Plum Gallery has always had an indie bent, regularly showing work without big money art market appeal, but the current show is especially, ambitiously unpretentious. Nial O’Connor’s “Football Tribes” is a series of conté drawings on brown packing paper. The works introduce an ancient fighting force of skateboarding soccer players gathered from around the world to fend off a non-native species that threatens their environment. Yes, you read that right.

“Football Tribes” could easily have been a teenaged daydream doodle or the storyboard for a video game’s opening sequence instead of an art exhibition. As it happens, the exhibition is just one manifestation of O’Connor’s vision. “This is actually a very small part of a larger master plan – a football comic,” he says. “I’ve been working on it for ten years, putting away sketches.” 

“I guess the thing that identifies my style as mine more than anything else is anything that’s sort of flowing and syrupy and curves”

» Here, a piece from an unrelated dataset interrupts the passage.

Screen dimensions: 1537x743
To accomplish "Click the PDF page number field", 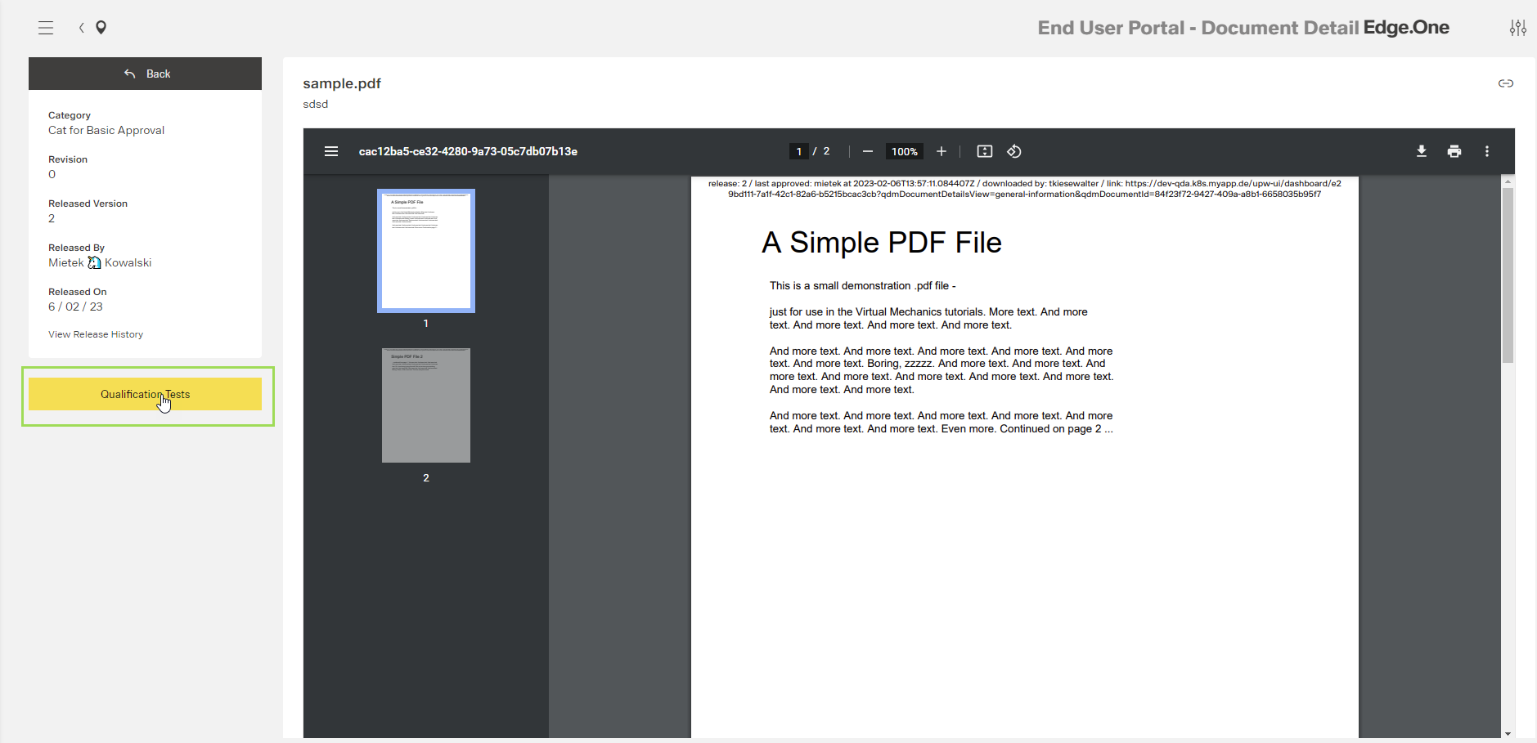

The themes are an unabashed assembly of the artist’s own interests and experiences. O’Connor has been an avid football player and skateboarder, and his childhood in Australia provided the inspiration for the bad guys, the “tuzichipinguoren” (or apple eating rabbit people). “That comes directly from watching videos in black and white in school with thousands of rabbits jumping around, and the myxomatosis that covered their eyes,” he says.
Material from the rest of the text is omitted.